Pharmacists at National Pharmacies are calling on the executive managers of the pharmacy chain to stop proposed cuts to pay, and instead support decent jobs and quality services for health consumers, says Professional Pharmacists Australia.
The calls come as the employee pharmacists union, Professional Pharmacists Australia, files for an industrial action ballot in the Fair Work Commission.
National Pharmacies employs more than 200 pharmacists and during negotiations for a new workplace agreement, its executive management has proposed cuts to pharmacists’ penalty rates that could see many pharmacists lose up to $10,000 a year.
“It’s estimated that in Australia, some 190,000 medicine-related hospital admissions occur each year and the associated cost of these to the public health system is in the vicinity of $660 million a year,” says Sarah Andrews, lead negotiator for Professional Pharmacists Australia .
“We are witnessing increasing demands on the health services that pharmacists provide, and yet National Pharmacies’ management is seeking deep cuts that puts the organisation’s reputation for quality at risk.
“Pharmacists are highly skilled health professionals who play a vital role in keeping people healthy.

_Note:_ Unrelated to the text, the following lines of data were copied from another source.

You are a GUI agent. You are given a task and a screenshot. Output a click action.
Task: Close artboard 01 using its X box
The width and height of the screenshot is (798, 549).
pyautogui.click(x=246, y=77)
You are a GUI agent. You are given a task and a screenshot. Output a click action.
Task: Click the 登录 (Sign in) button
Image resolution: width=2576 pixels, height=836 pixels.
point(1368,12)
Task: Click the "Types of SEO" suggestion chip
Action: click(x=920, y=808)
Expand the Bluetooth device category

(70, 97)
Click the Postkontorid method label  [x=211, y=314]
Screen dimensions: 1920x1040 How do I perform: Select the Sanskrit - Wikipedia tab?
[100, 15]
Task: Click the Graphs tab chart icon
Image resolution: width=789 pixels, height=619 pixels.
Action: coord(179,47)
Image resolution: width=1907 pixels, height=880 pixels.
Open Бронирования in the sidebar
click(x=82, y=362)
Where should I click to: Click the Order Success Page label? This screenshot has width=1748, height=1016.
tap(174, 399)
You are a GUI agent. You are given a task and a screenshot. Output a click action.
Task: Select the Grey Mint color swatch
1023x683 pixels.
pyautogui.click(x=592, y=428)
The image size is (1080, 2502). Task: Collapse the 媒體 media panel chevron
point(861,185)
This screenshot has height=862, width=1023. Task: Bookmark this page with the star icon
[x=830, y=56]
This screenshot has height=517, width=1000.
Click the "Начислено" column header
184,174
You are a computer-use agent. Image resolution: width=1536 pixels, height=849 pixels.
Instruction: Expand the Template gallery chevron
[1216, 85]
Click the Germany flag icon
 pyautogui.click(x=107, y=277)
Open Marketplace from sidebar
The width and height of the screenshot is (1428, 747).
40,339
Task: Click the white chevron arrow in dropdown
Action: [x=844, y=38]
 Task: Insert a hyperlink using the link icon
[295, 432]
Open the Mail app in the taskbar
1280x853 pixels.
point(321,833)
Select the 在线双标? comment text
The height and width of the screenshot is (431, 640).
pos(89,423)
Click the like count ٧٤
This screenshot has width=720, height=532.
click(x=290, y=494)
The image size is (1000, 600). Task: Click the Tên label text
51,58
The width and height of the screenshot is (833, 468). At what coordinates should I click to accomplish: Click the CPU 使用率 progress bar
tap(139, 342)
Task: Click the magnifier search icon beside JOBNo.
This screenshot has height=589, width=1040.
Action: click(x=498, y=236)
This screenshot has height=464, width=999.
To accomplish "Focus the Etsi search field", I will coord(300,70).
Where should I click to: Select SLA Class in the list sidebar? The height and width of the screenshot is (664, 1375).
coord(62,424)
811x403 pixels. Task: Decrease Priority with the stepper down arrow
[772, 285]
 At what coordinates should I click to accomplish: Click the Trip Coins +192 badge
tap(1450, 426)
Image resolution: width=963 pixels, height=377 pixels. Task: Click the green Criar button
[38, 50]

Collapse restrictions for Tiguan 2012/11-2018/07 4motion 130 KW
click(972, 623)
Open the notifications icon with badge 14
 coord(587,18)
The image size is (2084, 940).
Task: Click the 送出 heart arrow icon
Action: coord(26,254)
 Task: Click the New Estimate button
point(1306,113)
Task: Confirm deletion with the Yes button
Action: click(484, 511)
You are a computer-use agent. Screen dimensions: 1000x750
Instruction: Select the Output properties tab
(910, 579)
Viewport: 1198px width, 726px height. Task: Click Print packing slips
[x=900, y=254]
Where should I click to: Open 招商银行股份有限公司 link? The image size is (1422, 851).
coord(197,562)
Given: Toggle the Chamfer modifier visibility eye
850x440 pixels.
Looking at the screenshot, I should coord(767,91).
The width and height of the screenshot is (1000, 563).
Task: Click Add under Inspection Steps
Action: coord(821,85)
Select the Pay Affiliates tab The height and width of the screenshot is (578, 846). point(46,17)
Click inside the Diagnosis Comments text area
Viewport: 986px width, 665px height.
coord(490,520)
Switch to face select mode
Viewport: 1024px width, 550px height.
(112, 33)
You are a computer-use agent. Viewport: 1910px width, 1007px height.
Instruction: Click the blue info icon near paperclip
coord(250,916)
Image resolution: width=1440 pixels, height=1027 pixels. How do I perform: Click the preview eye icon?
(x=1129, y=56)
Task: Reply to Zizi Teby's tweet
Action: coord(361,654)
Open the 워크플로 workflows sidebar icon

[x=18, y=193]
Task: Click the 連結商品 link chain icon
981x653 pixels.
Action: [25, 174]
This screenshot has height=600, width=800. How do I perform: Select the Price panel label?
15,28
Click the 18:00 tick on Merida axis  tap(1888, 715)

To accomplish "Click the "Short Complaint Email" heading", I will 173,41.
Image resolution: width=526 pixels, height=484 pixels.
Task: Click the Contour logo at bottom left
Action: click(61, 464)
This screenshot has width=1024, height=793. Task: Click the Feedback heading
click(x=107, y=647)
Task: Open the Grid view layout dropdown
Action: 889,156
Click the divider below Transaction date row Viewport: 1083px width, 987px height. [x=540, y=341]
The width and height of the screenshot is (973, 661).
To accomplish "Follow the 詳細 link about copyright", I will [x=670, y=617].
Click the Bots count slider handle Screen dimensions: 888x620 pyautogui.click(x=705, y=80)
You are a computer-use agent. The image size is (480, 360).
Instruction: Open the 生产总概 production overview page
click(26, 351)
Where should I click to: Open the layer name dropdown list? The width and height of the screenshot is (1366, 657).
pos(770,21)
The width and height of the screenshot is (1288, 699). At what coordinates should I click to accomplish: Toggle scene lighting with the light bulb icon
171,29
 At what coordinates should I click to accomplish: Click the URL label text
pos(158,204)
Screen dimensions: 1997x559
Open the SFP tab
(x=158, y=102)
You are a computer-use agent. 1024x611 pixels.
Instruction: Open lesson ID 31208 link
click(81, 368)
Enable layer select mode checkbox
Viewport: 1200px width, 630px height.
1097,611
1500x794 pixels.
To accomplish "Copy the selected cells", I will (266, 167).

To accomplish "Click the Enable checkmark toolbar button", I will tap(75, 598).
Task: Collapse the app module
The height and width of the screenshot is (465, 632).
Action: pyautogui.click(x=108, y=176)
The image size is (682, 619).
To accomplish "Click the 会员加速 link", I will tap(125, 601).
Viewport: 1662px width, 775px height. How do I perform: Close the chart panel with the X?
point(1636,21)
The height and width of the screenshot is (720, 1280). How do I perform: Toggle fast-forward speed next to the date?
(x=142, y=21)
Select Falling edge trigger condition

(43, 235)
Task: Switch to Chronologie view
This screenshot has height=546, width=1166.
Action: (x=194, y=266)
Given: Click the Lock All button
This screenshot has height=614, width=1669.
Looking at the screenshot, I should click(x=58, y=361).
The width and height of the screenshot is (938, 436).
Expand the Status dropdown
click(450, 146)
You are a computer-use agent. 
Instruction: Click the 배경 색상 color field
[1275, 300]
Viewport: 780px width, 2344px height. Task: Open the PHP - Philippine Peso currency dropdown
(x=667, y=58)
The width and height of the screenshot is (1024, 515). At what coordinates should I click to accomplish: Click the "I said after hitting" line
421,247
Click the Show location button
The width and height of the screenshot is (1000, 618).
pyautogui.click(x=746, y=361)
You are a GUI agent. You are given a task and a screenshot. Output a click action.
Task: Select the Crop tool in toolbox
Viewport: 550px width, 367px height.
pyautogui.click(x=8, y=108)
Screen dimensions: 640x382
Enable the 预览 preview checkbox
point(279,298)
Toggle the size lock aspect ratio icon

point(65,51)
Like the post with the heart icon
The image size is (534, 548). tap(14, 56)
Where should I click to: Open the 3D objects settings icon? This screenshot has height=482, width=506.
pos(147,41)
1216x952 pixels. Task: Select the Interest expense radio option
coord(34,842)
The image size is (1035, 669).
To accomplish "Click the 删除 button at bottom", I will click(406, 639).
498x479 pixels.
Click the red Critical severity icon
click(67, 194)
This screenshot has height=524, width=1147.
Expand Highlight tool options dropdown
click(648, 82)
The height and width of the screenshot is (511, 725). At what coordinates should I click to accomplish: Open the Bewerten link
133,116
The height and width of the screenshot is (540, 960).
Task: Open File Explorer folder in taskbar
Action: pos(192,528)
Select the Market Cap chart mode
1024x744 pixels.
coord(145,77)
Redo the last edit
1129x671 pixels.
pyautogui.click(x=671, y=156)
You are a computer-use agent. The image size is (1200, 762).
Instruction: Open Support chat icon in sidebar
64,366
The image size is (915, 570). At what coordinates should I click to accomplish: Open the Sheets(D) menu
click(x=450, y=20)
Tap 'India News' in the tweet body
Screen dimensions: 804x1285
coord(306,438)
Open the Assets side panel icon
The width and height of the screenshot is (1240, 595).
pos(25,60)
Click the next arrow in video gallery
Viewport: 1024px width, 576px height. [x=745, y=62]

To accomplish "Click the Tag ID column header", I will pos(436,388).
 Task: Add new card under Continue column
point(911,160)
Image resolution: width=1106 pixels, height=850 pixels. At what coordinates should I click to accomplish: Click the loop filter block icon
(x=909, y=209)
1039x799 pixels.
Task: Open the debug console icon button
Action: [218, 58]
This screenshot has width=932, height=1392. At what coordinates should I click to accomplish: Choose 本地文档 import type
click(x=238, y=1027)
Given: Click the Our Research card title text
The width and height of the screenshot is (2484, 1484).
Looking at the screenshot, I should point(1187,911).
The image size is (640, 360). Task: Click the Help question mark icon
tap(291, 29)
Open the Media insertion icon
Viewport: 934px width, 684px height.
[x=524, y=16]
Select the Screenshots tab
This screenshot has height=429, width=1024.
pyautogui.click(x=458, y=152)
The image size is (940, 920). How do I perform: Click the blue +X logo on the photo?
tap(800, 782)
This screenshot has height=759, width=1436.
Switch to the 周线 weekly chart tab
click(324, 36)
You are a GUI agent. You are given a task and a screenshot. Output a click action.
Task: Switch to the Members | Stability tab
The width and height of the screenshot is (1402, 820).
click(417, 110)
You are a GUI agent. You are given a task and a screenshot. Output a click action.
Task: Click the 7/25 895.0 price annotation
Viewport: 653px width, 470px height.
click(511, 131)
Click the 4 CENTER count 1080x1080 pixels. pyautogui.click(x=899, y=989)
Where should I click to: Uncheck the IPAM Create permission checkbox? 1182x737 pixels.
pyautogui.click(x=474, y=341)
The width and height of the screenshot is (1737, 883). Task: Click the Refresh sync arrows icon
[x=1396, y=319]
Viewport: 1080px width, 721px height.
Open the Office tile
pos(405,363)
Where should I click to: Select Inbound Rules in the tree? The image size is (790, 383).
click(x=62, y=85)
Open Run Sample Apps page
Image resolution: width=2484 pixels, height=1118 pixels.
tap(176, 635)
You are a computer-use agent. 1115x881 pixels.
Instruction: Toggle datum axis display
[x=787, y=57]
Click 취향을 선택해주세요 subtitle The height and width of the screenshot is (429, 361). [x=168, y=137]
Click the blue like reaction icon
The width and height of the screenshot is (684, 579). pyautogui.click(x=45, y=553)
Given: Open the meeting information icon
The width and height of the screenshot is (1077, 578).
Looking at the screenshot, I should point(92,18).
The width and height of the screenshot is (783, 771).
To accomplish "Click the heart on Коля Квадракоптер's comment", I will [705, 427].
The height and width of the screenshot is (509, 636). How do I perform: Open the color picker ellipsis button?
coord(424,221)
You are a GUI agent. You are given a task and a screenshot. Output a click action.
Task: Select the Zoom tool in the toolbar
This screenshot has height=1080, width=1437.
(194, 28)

“Instead of trying to clone the discount model of pharmacy, National Pharmacies should be leading a sector-wide debate on how we better harness the passion, skills and knowledge of pharmacists to keep more people well and out of hospital,” says Andrews.
Employee pharmacists are among the lowest paid health professionals in Australia, and alongside the National Pharmacies proposal, the Pharmacy Guild is also pursuing cuts to penalty rates in proceedings currently before the Fair Work Commission.
“It shouldn’t have to come to this, yet National Pharmacies’ senior managers give pharmacists little choice but to take this action to remind them that quality health care doesn’t just happen: it relies on the hard work and dedication of the people working for the group,” says Andrews.
“Health consumers value quality, and National Pharmacies needs to invest in quality and withdraw its short-sighted proposal to cut pay.
“PPA is calling on management to reconsider its proposal that ultimately turns a trusted pharmacy brand into a discount chain.”